15 Neofaschisten dringen in Saal ein und verlesen Proklamation – VIDEO

Wie in den 20-er Jahren: Naziskins stürmen Sitzung von Hilfsorganisation

Donnerstag, 30. November 2017 | 08:17 Uhr

Von: ka

Como – Schier Unglaubliches geschah am Dienstagabend in der lombardischen Provinzhauptstadt Como. Eine Gruppe von Naziskins stürmte die Sitzung einer Hilfsorganisation und zwang die Teilnehmer einer Proklamation, in der ein Vorleser mit rechtsextremen Parolen nur so um sich warf und in dem er ein „Ende der Invasion“ forderte, zuzuhören. Wenige Minuten später zogen die Rechtsextremen wieder von dannen und die verängstigten Sitzungsteilnehmer, die sich an faschistische Aktionen der 20-er Jahre erinnert fühlten, konnten ihre Tagung fortsetzen. Die Polizei ermittelt wegen Nötigung.

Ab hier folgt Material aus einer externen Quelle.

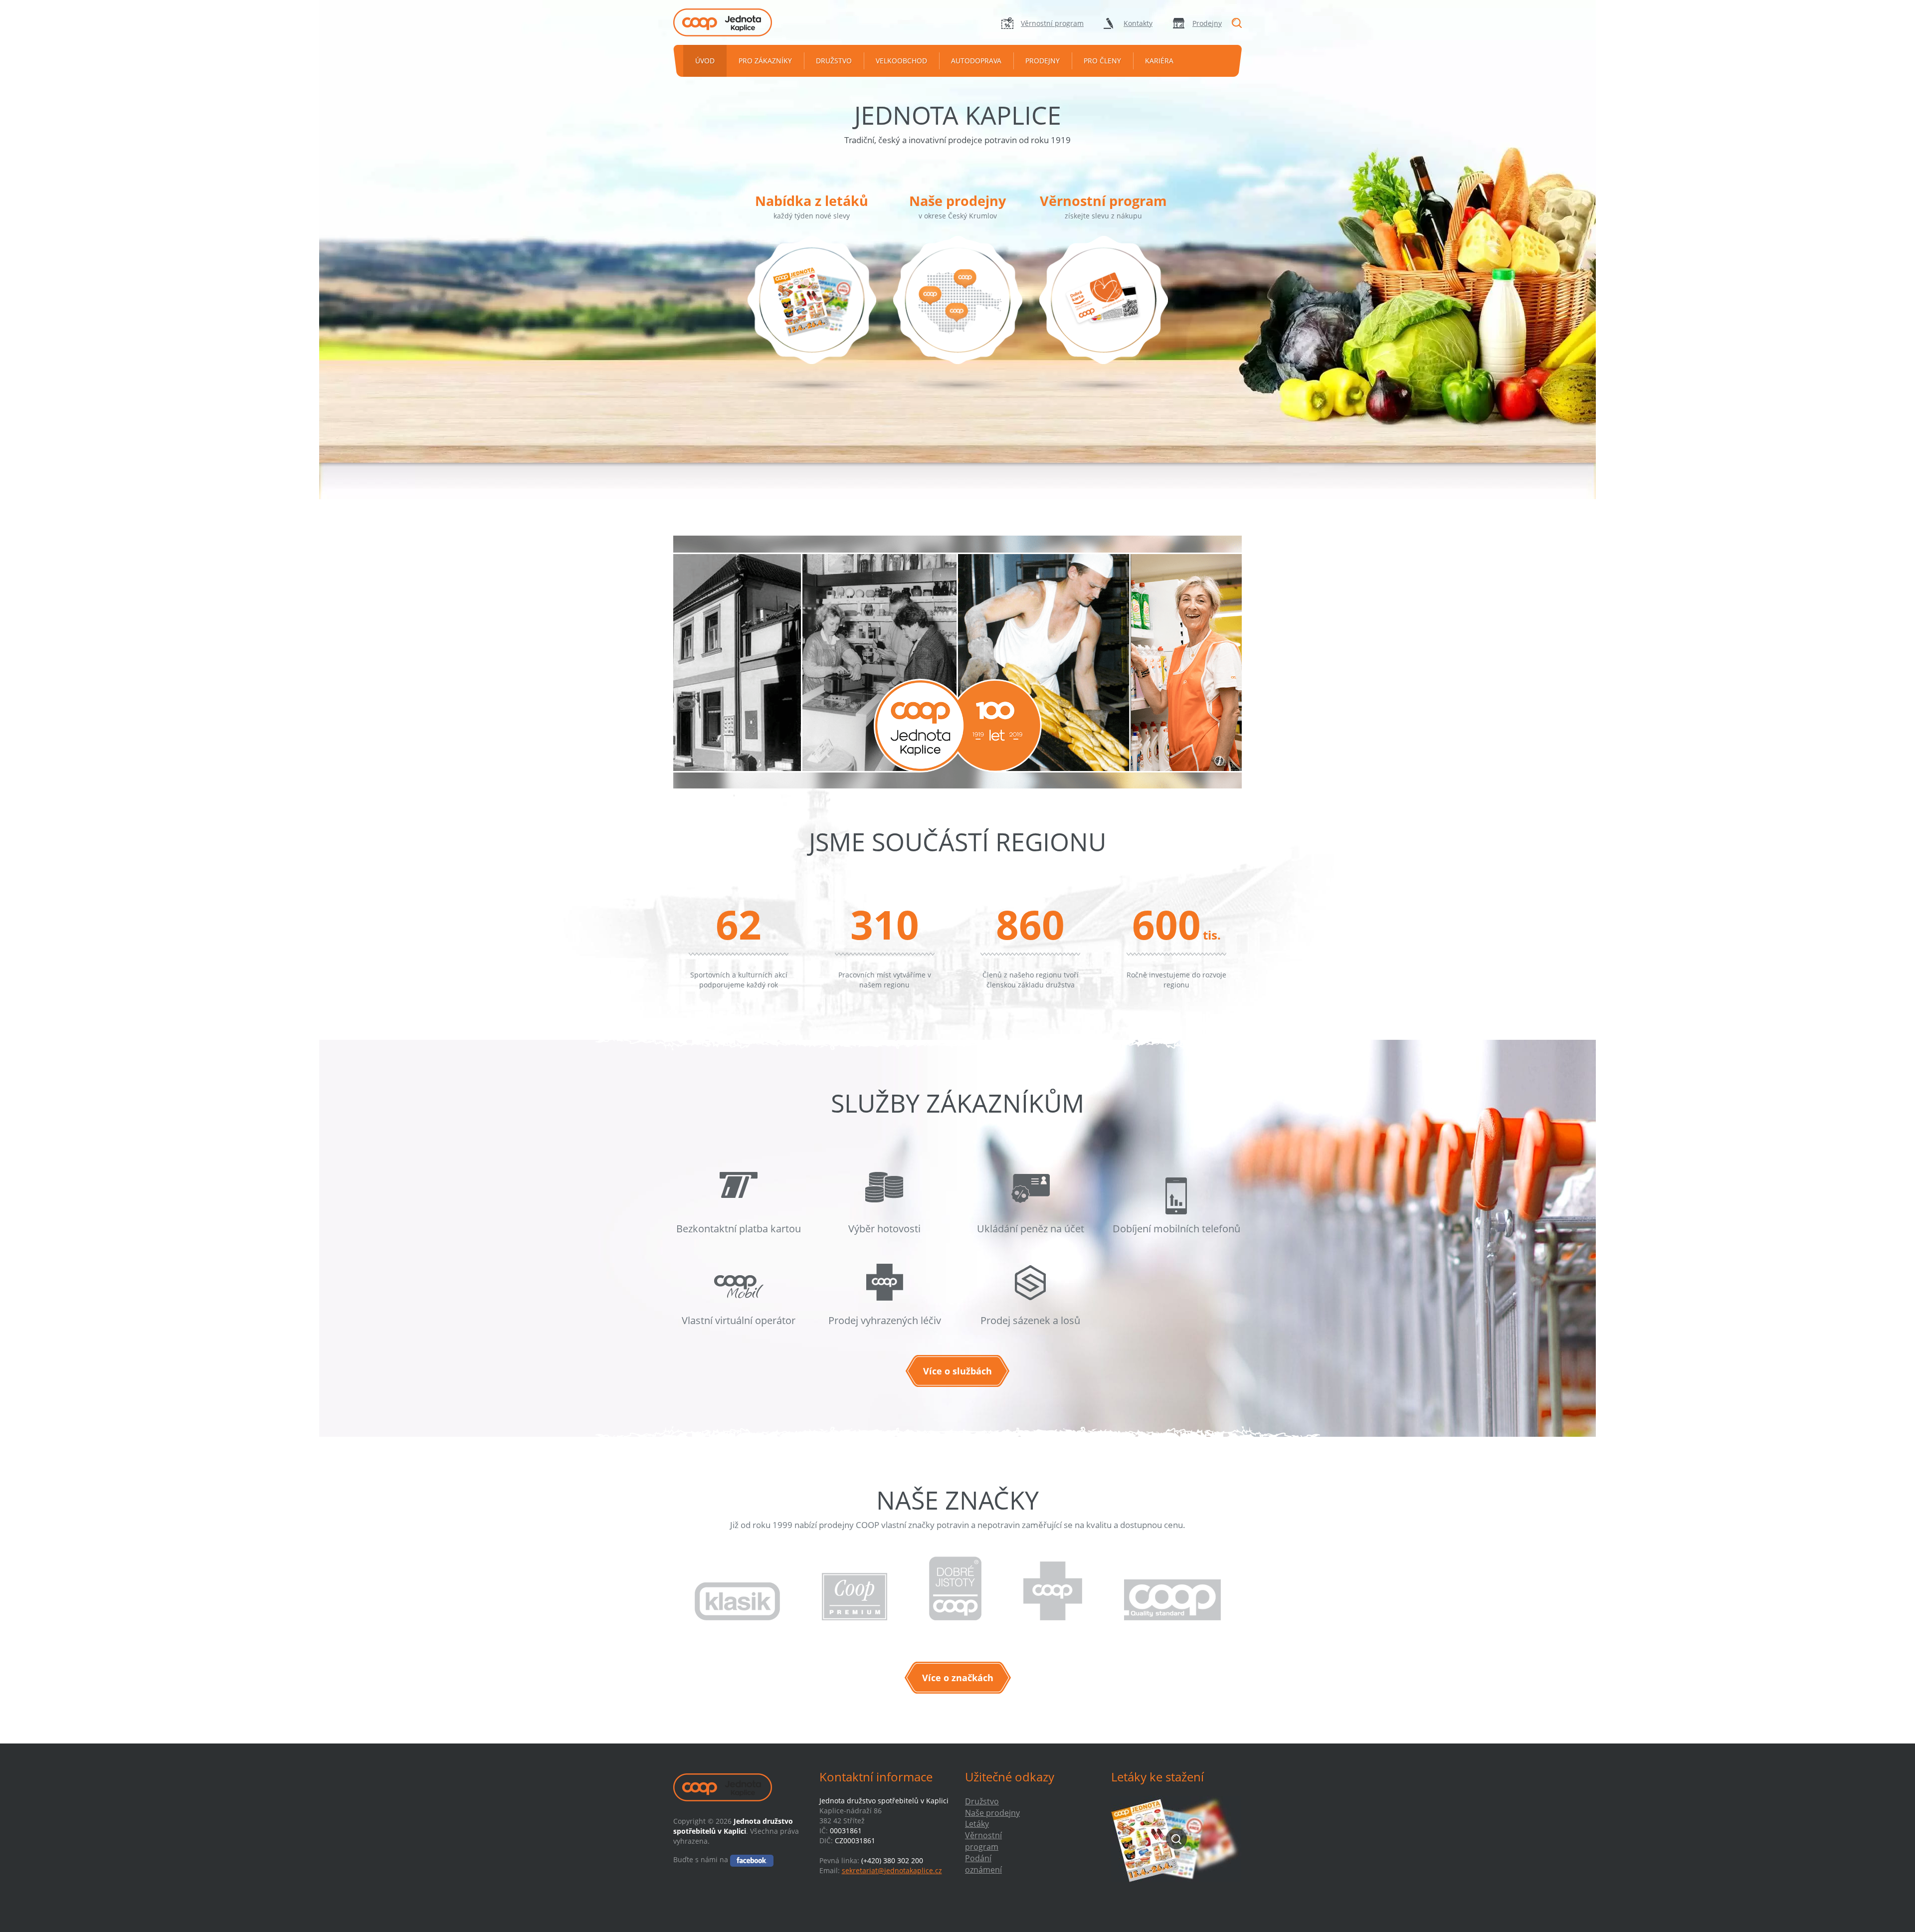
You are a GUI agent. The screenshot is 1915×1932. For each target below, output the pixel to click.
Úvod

Es war gegen 21.15 Uhr am Dienstagabend als eine abendliche Versammlung von „Rete Como Senza Frontiere“ – eines Netzwerks von Hilfs- und Freiwilligenorganisationen, welches sich seit 2016 um hilfsbedürftige Migranten und Asylsuchende kümmert – jäh unterbrochen wurde. Eine Gruppe von 15 Skinheads – allesamt der rechtsextremen, neonazistischen Vereinigung „Veneto Fronte Skinhead“ angehörend – drang in den Sitzungssaal ein, forderte das Wort und zwang die Mitglieder des Freiwilligennetzwerks dazu, einer wirren und von rechtsextremer Menschenverachtung nur so stotzenden „Proklamation“ zuzuhören.

Twitter/Como

In dem vom Wortführer der Faschisten, der wie alle anderen kahlköpfig geschoren und mit einer dunklen Bomberjacke bekleidet war, verlesenen Text ging es um einen angeblichen „Austausch“ des europäischen Volkes mit Menschen, die einem „Nichtvolk“ angehören und um „Turbokapitalismus“. Dazwischen nannte er die Sitzungsteilnehmer „Söhne und Töchter eines Vaterlandes, das sie nicht mehr lieben“. Während der ganzen „Vorlesung“ blieben die Freiwilligen der Hilfsorganisationen vollkommen ruhig und nahmen die Angriffe auf ihre Ideale und ihre Hilfsarbeit teilweise verängstigt, aber vor allem mit pazifistischer Gelassenheit hin. Nach den letzten Sätzen der nur wenige Minuten dauernden Saalerstürmung – „Nun könnt ihr fortfahren zu diskutieren, wie man das Vaterland und unsere Stadt zugrunde richtet“, „Keinen Respekt für Euch“ und  „Basta mit der Invasion“ – zogen die 15 Naziskins wieder von dannen.

Twitter/Como

Am Tag darauf schalteten die Mitglieder des Netzwerks „Rete Como Senza Frontiere“ die Polizei ein. Wie die Quästur von Como mitteilte, werden alle 15 Naziskins des „Veneto Fronte Skinhead“, welche an der Erstürmung des Saals teilgenommen hatten, wegen Nötigung angezeigt werden. Dank der Videoaufnahmen einer im Sitzungssaal installierten Kamera, konnten bereits vier der 15 Naziskins identifiziert werden, so die Quästur.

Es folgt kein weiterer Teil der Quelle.